**Exercise details**. Exact repetition, please: start with the line where "You are a computer-use agent. 753x538 pixels." appears and stop after the final line of the records.

[Stored records]
☆ ☆ ☆ ☆ ☆ ☆ ☆

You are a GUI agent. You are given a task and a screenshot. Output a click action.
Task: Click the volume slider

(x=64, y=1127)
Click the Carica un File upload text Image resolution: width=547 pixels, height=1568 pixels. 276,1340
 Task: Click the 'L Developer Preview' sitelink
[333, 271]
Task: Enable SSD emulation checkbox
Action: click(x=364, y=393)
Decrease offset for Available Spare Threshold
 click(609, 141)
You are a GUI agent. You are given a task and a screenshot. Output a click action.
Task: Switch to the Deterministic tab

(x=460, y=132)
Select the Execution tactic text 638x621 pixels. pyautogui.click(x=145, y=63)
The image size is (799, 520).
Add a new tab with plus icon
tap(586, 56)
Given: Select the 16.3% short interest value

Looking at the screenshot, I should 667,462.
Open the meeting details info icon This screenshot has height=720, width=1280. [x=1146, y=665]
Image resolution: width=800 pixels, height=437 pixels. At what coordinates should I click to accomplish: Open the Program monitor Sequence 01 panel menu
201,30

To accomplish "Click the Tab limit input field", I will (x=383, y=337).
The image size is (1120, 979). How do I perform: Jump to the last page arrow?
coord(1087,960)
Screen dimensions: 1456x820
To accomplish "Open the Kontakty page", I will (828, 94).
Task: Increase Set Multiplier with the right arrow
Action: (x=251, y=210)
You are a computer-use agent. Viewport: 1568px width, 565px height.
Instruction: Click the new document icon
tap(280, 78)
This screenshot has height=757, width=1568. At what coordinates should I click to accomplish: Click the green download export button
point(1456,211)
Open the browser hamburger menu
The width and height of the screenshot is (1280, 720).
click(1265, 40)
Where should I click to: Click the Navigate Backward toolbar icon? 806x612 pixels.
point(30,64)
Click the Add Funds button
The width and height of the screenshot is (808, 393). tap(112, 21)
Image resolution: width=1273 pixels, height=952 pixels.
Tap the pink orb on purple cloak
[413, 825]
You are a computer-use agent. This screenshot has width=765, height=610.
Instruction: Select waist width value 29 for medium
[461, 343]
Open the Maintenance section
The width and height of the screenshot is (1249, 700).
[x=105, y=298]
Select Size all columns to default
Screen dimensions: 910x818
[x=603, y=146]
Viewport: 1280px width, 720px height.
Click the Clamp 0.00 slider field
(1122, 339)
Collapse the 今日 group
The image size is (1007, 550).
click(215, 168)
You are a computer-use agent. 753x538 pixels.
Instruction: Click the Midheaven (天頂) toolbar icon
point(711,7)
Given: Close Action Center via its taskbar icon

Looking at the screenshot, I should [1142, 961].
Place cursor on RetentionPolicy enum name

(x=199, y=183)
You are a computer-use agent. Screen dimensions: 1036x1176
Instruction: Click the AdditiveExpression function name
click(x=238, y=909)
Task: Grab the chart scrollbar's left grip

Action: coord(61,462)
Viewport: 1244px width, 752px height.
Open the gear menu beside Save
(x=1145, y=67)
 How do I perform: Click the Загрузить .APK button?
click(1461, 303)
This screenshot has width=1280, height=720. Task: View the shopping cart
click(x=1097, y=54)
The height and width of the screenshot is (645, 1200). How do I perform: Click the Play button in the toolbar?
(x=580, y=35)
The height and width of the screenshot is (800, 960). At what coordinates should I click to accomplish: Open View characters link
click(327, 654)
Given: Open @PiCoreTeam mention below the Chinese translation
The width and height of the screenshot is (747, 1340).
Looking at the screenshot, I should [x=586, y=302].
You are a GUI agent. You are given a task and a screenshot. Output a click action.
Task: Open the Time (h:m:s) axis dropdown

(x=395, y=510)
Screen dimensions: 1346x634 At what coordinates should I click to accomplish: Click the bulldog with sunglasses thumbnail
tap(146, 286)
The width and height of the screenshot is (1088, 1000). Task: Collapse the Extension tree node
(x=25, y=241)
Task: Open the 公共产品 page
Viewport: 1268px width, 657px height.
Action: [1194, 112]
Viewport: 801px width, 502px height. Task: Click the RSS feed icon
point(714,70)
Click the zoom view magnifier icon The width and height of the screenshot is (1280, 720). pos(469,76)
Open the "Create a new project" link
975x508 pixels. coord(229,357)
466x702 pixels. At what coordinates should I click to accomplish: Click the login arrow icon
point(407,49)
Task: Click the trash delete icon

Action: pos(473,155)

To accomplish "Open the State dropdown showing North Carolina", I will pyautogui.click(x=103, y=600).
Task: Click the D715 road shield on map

☆ ☆ ☆ ☆ ☆ ☆ ☆

**Answer box**.
You are a computer-use agent. 753x538 pixels.
Instruction: Click the Midheaven (天頂) toolbar icon
point(711,7)
Given: Close Action Center via its taskbar icon

Looking at the screenshot, I should [1142, 961].
Place cursor on RetentionPolicy enum name

(x=199, y=183)
You are a computer-use agent. Screen dimensions: 1036x1176
Instruction: Click the AdditiveExpression function name
click(x=238, y=909)
Task: Grab the chart scrollbar's left grip

Action: coord(61,462)
Viewport: 1244px width, 752px height.
Open the gear menu beside Save
(x=1145, y=67)
 How do I perform: Click the Загрузить .APK button?
click(1461, 303)
This screenshot has width=1280, height=720. Task: View the shopping cart
click(x=1097, y=54)
The height and width of the screenshot is (645, 1200). How do I perform: Click the Play button in the toolbar?
(x=580, y=35)
The height and width of the screenshot is (800, 960). At what coordinates should I click to accomplish: Open View characters link
click(327, 654)
Given: Open @PiCoreTeam mention below the Chinese translation
The width and height of the screenshot is (747, 1340).
Looking at the screenshot, I should [x=586, y=302].
You are a GUI agent. You are given a task and a screenshot. Output a click action.
Task: Open the Time (h:m:s) axis dropdown

(x=395, y=510)
Screen dimensions: 1346x634 At what coordinates should I click to accomplish: Click the bulldog with sunglasses thumbnail
tap(146, 286)
The width and height of the screenshot is (1088, 1000). Task: Collapse the Extension tree node
(x=25, y=241)
Task: Open the 公共产品 page
Viewport: 1268px width, 657px height.
Action: [1194, 112]
Viewport: 801px width, 502px height. Task: Click the RSS feed icon
point(714,70)
Click the zoom view magnifier icon The width and height of the screenshot is (1280, 720). pos(469,76)
Open the "Create a new project" link
975x508 pixels. coord(229,357)
466x702 pixels. At what coordinates should I click to accomplish: Click the login arrow icon
point(407,49)
Task: Click the trash delete icon

Action: pos(473,155)

To accomplish "Open the State dropdown showing North Carolina", I will pyautogui.click(x=103, y=600).
Task: Click the D715 road shield on map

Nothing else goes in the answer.